Fleet Foxes, Oslo, Oya-Festival
Das ist alles schon mal da gewesen - aber SO noch nie: Die Goldkehlen aus Seattle tragen ihre überirdischen Harmoniegesänge in den hohen Norden.
Beim mittlerweile gar nicht mehr so beschaulichen fünftägigen 0ya-Festival in Norwegen kann man, wie Peter Maffay einmal in der marokkanischen Wüste auf seiner Harley sitzend sagte, „die Seele baumeln lassen“. Die Menschen hier sind nett, den 0,2-Liter-Pappbecher Rotwein gibt es kostengünstig ab 11 Euro, und das Line-up zeichnet sich durch einen maximal breiten Horizont aus, den man sich auch bei deutschen Festivals wünschen würde: Die durch Mord, Selbstmord und Schweineköpfe berühmt gewordenen Mayhem spielen Black-Metal, Sunn 0))) Drone, Doom, Ambient u.s.w., N.E.R.D HipHop, Sigur Ros Eso-Core, The Sonics Opa-Rock, Lykke Li Super-Pop, Sonic Youth und My Bloody Valentine die Musik von Legenden, und Yeasayer, The National, Iron & Wine, Dirty Pretty Things und The Mae Shi das, was bei den jungen Leuten eben gerade so angesagt ist.
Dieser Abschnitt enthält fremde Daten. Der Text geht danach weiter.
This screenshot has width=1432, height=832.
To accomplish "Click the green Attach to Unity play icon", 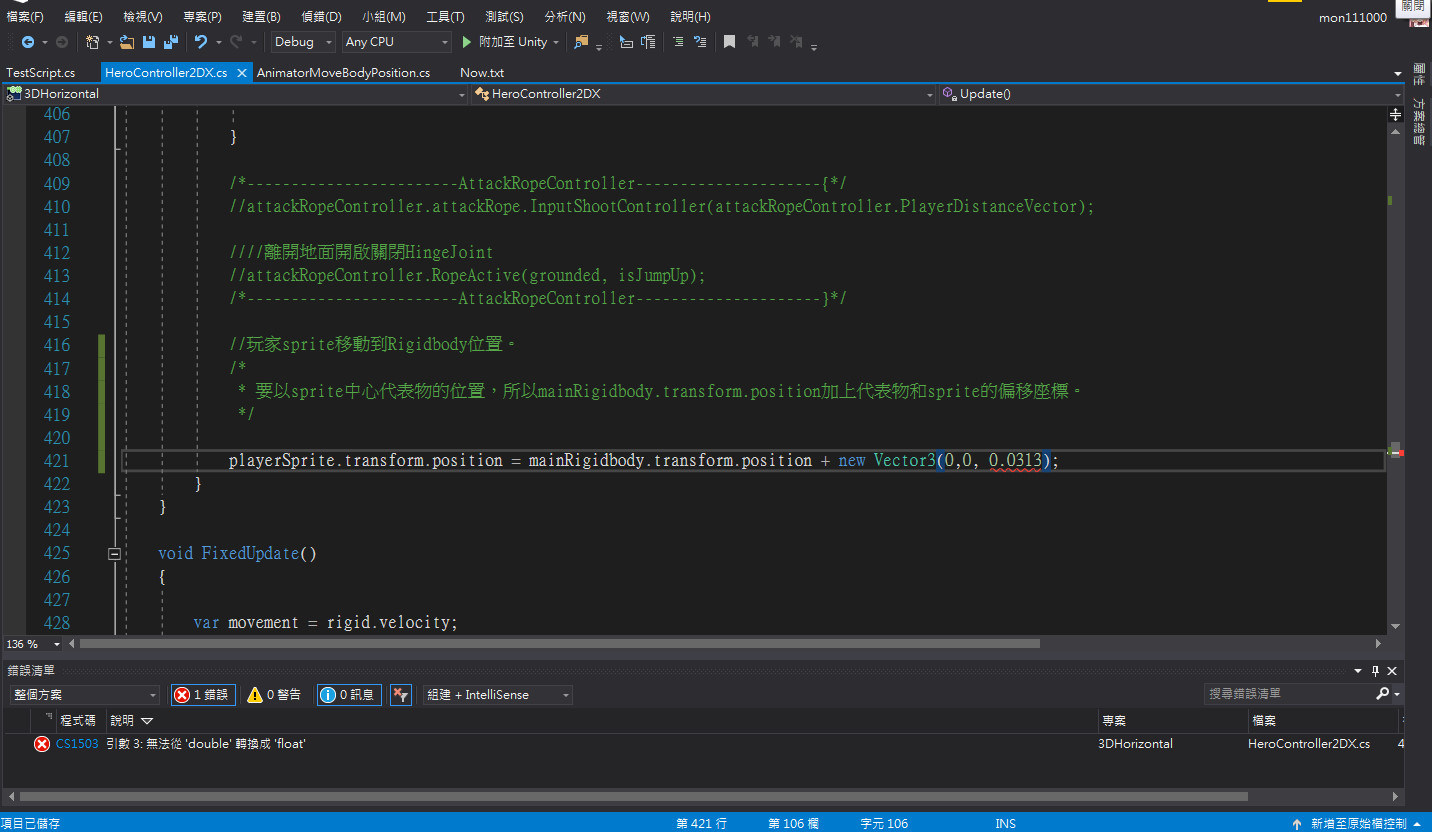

Wir sind natürlich unter anderem nach Oslo gereist, um die Kraft und die Herrlichkeit der etwas verwachsenen Fleet Foxes aus Seattle zu erleben, deren Debüt-Album auch nach Monaten extensiven Hörens noch immer eine Sensation ist. Die Herren wirken etwas geschafft, was aber anscheinend keinen Grund darstellt, den einstündigen Auftritt nicht verweigerungsmäßig mit zwei Chorälen der sun giant-EP einzuleiten. Zwischen den Liedern wird viel gequatscht, gestimmt und in die Menge geguckt, wir zählen vier Bärte, nur der Bassist ist frisch rasiert und vom Mitsingen ausgeschlossen – Frontmann Robin Pecknold witzelt, die Band habe ihn auf der Straße aufgelesen. Das aus den ersten Reihen vehement geforderte „White Winter Hymnal“ erstickt dann jeden Zweifel im Keim, die Fleet Foxes könnten ihre ganz und gar makellosen vierstimmigen Harmony Vocals nicht auch im Konzert delivern: Hier stehen durch einen Zeittunnel auf die Erde gefallene Engel auf der Bühne, für die Platten wie deja vu, america und bookends noch die Welt bedeuten – egal, welches Jahr der Kalender gerade anzeigt. Es folgen die zwei größten Songs der Füchse: „Your Protector“ und das mehrteilige „Mykonos“, dessen ekstatisch geschmetterte „You go wherever you go today /You go today“-Stelle irgendwann einmal zum ergreifendsten Moment dieser Gruppe gekürt werden wird. Dann geht langsam die Sonne unter, und die Fleet Foxes verschwinden wieder. Wahrscheinlich, um sich backstage den Audiokommentar von „Easy Rider“ anzugucken. Oder „Der Joker“, mit Peter Maffay als rollstuhlfahrendem Kommissar. Mögen sie gut nach Hause kommen.